Make Way for the Carrot Cake!

I’ve been on a cooking spree lately. Usually, my husband cooks. He’s really good at it, too. It’s not that I can’t, but when he was going to school and I was teaching, back when we first got married, he would cook because, if we waited until I came home after my last piano lesson, we wouldn’t have had dinner until something like ten or eleven at night! I realize this schedule works great in Spain, but they have a two-hour siesta right in the middle of their day, too, so …

Anyway, my friend Anne loves carrot cake. When I visited last year, she took me to a restaurant 30 miles from her house and said they had the best carrot cake she’d ever had. I tried it, and it was indeed really delicious.

Anne is a really good friend, probably the best I’ve ever had.

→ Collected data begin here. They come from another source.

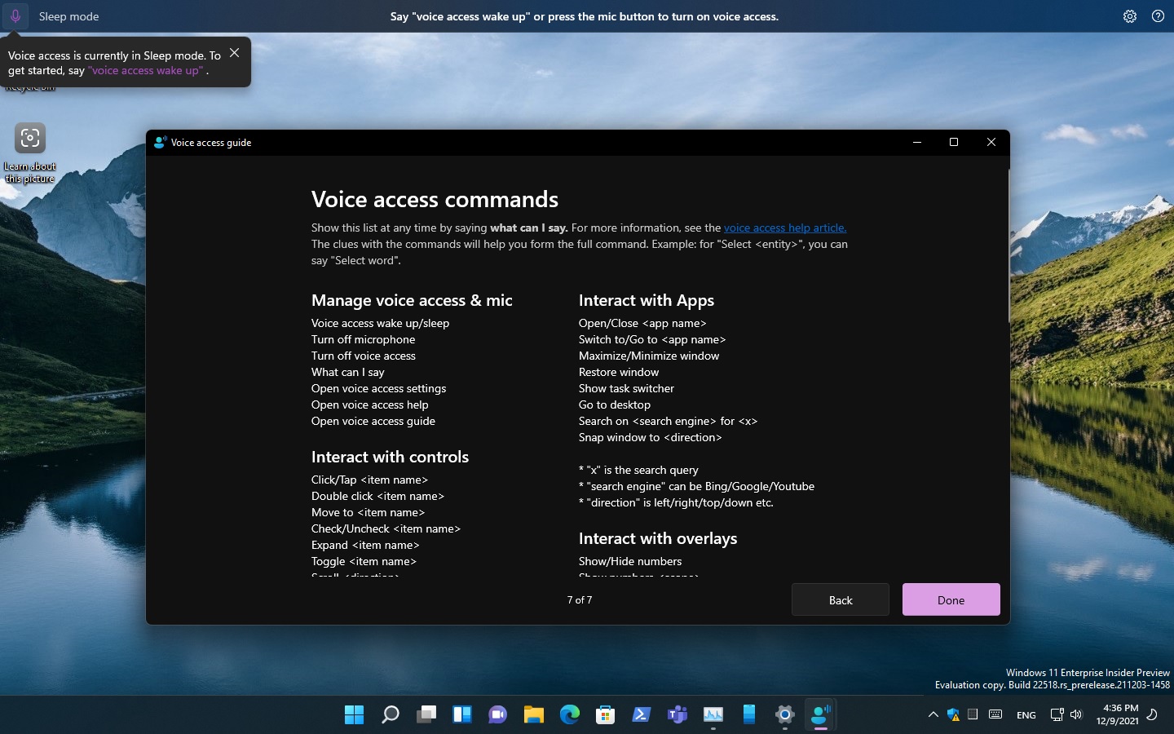This screenshot has height=734, width=1174.
Task: Open the voice access help article link
Action: pos(784,228)
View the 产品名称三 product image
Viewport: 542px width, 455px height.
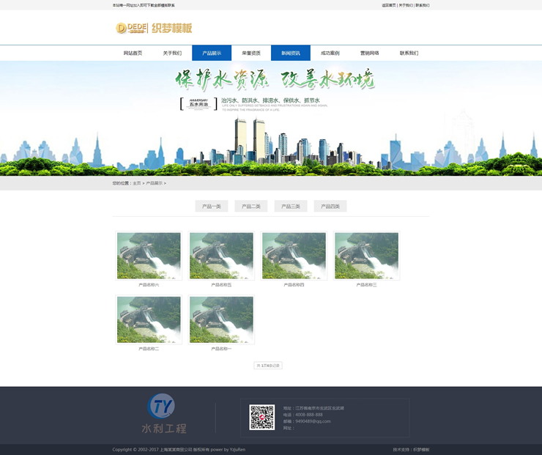[366, 256]
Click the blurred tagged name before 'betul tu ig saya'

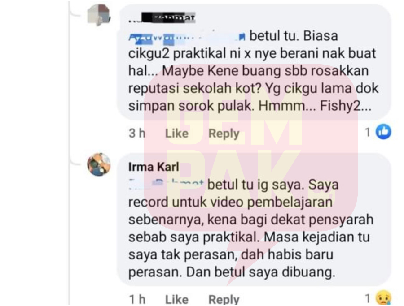coord(166,184)
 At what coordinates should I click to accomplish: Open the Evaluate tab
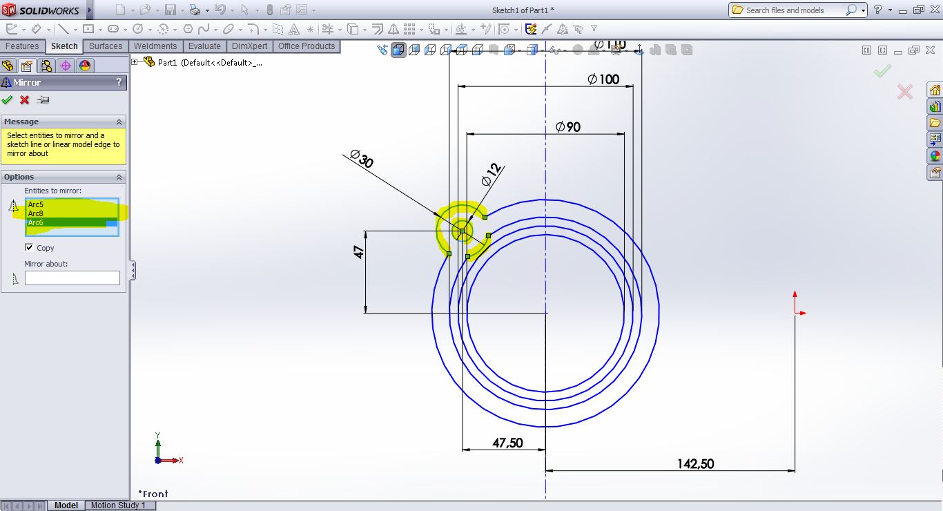[x=204, y=46]
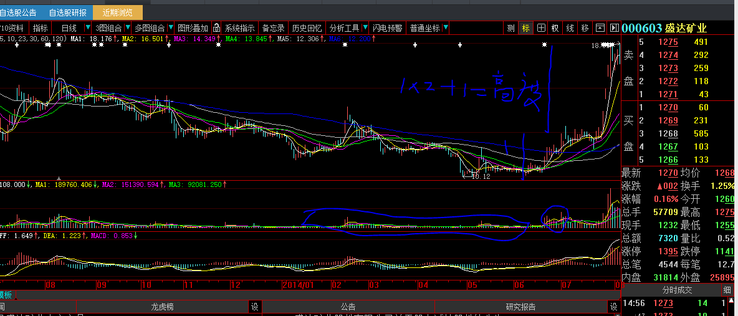Open the 普通坐标 coordinate dropdown arrow
This screenshot has height=316, width=738.
[x=444, y=28]
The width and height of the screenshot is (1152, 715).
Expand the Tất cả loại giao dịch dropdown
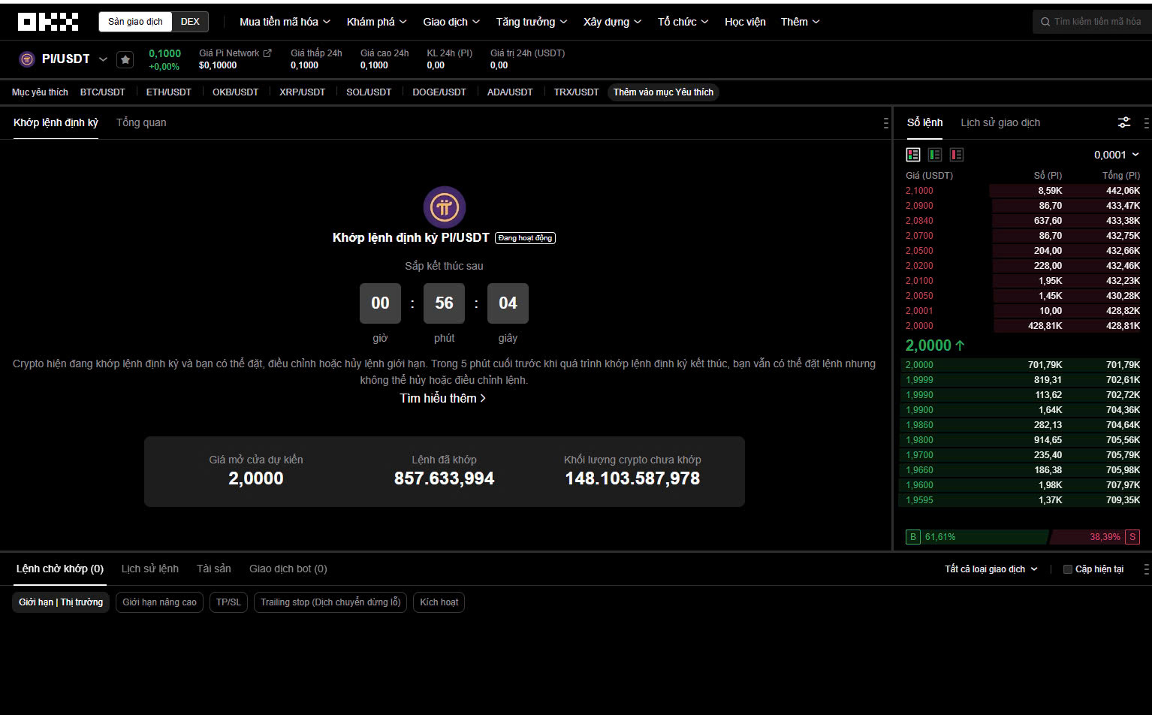(990, 569)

So when I visited again this summer, I told her I would cook for her and would love doing it (although I wasn’t going to guarantee she’d love eating what I cooked).

One thing I did know, though, because I have a competitive streak. I was determined to make a carrot cake better than that restaurant!

I spent months searching in cookbooks and on-line for the best recipe. I don’t know what other people think, but I like my recipes fairly simple. Some cake recipes are really fussy. You know the ones I mean. They say things like:

“In a small bowl, sift the flour. Add cinnamon, baking soda and salt, and combine with a wire whisk.” (What other kind would I possibly be using? Or are they afraid I’ll just stop reading at “wire” and try mixing things up with an extension cord?)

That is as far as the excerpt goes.